Using antenatal ultrasound to determine the location of the renal lesion.

This late preterm infant presented with acute cardiorespiratory decompensation soon after birth with bilateral pneumothoraces in the setting of premature, prolonged rupture of membranes and meconium-stained amniotic fluid. Initial differential diagnoses based on presenting symptoms included septic shock, meconium aspiration syndrome, and surfactant deficiency. Further course with renal failure, ultrasound finding of medical renal disease, and hypoplastic lungs raised the suspicion for a congenital etiology.

Renal transplantation is the definitive treatment for RTD. While the nonendocrine function of the kidney can be approximated with RRT, the endocrine functions are more difficult to manage with erythropoietin and cholecalciferol. Antihypertensive medication, electrolyte repletion, and judicious blood transfusion or iron administration often become necessary adjuncts as the disease unfolds. Options are limited in a very small infant, and peritoneal or hemodialysis can be used as a bridge to renal transplant.

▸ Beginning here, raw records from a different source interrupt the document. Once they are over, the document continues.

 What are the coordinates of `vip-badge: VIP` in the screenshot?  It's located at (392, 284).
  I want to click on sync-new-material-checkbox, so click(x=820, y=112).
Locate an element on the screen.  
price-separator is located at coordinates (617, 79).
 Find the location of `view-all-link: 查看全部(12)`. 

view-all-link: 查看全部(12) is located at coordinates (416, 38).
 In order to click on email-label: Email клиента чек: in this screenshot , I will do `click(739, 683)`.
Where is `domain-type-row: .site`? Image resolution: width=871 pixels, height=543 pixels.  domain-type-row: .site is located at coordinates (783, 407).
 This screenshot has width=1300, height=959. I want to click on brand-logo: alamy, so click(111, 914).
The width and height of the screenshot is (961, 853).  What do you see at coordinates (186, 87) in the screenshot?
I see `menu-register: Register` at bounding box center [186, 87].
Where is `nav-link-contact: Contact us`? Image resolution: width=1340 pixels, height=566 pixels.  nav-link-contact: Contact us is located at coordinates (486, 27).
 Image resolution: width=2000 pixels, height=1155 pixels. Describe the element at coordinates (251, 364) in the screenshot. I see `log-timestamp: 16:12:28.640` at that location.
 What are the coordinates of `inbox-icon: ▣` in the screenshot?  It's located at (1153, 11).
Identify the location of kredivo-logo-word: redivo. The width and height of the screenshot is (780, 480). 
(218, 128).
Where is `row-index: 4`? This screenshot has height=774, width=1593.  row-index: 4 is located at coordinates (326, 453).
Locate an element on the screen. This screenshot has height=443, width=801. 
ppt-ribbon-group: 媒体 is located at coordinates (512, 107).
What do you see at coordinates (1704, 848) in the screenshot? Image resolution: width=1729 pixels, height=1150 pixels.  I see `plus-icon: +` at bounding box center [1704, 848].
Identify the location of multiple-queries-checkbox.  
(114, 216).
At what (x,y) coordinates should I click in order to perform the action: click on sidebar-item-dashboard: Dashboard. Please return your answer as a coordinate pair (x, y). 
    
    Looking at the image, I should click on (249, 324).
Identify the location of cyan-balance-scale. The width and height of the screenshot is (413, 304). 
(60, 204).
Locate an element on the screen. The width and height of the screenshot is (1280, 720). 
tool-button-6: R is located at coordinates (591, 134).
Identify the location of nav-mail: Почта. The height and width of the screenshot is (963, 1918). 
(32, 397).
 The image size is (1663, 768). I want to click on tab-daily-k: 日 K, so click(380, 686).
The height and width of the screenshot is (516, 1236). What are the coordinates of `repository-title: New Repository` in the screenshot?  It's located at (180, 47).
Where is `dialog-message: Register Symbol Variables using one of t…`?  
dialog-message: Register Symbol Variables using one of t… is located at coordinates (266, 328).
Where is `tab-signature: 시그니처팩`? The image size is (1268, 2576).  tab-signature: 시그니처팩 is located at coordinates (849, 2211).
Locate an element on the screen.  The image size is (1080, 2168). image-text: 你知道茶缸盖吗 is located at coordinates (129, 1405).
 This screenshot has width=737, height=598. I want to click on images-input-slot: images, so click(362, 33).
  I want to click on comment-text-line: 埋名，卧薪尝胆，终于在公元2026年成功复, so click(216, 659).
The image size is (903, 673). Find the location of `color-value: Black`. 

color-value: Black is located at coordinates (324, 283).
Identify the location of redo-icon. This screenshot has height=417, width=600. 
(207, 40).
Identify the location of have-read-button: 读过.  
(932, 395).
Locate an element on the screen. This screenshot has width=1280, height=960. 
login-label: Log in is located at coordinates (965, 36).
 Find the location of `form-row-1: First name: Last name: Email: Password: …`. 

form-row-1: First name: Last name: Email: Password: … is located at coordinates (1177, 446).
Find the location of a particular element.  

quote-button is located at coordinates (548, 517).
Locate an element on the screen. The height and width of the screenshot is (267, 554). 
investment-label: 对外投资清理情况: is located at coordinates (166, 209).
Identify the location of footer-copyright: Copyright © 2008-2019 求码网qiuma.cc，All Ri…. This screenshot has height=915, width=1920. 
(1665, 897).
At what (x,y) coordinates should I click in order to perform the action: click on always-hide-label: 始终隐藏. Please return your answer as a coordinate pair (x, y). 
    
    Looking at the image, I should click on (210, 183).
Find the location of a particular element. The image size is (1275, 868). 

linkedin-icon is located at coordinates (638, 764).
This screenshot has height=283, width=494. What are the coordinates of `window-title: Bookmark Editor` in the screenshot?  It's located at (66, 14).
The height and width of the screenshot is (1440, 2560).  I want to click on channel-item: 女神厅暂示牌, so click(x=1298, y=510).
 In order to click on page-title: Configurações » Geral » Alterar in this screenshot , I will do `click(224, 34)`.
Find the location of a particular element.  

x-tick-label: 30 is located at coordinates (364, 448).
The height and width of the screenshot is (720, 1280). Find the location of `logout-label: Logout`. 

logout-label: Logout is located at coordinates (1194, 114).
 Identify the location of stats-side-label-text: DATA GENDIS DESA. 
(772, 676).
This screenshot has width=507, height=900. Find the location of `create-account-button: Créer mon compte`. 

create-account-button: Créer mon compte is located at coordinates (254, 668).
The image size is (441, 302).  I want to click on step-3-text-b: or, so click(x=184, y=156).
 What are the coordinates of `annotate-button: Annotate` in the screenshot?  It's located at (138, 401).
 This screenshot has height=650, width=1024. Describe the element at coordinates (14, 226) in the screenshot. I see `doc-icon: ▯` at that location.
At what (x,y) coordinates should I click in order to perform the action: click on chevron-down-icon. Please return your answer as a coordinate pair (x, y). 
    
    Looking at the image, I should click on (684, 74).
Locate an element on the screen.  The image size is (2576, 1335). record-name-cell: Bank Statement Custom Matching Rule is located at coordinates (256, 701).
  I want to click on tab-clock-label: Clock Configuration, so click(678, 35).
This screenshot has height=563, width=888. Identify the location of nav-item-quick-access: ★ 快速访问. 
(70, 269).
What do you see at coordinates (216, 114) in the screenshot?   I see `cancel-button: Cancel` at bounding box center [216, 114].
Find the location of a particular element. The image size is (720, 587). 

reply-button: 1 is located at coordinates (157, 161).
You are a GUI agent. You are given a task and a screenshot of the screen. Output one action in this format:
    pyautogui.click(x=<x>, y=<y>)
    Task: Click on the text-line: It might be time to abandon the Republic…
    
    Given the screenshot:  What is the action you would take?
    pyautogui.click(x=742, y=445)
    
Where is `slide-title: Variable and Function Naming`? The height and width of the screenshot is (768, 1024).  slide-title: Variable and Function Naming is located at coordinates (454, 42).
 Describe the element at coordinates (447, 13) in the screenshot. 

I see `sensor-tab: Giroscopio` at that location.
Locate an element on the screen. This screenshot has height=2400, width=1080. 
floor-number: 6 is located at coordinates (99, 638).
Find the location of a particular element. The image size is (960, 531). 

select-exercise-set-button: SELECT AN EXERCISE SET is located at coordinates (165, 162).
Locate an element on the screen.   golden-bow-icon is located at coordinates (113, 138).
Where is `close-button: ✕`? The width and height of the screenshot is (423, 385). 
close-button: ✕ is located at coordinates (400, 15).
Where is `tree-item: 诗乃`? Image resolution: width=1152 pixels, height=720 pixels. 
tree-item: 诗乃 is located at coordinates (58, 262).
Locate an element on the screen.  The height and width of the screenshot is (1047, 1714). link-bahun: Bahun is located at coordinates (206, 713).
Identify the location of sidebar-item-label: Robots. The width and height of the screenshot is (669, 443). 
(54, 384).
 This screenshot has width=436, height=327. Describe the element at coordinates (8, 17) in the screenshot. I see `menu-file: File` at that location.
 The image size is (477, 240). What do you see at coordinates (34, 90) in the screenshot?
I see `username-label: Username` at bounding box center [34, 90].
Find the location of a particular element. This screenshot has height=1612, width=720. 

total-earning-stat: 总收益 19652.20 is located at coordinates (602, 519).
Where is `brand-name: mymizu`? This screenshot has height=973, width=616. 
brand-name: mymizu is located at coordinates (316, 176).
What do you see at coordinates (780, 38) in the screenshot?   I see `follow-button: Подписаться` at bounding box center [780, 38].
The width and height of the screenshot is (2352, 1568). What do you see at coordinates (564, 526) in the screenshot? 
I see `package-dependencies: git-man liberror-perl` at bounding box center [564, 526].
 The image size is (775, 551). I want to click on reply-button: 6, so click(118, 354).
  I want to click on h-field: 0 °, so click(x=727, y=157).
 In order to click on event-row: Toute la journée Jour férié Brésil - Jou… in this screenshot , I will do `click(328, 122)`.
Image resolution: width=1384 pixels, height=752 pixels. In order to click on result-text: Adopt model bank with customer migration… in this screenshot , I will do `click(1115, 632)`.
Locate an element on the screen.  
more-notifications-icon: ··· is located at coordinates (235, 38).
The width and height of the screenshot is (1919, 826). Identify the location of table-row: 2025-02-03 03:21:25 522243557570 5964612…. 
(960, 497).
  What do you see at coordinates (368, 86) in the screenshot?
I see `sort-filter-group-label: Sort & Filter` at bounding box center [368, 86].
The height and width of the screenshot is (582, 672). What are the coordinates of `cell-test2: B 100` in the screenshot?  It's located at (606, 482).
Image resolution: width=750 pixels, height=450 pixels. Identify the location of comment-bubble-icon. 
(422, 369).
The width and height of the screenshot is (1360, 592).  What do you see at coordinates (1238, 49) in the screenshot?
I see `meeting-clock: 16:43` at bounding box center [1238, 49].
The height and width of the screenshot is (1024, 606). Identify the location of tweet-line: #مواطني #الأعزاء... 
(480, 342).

Although in utero and neonatal mortality is common with RTD,[1,2,10] published outcomes underestimate the survival of preterm infants with RTD[13,15,18] and do not account for newer modalities of RRT that are more suitable for neonates. Taken together, these palliative and curative options provide a more optimistic prognosis than expressed in some reports, and this late preterm infant with postnatally diagnosed RTD is a case in point.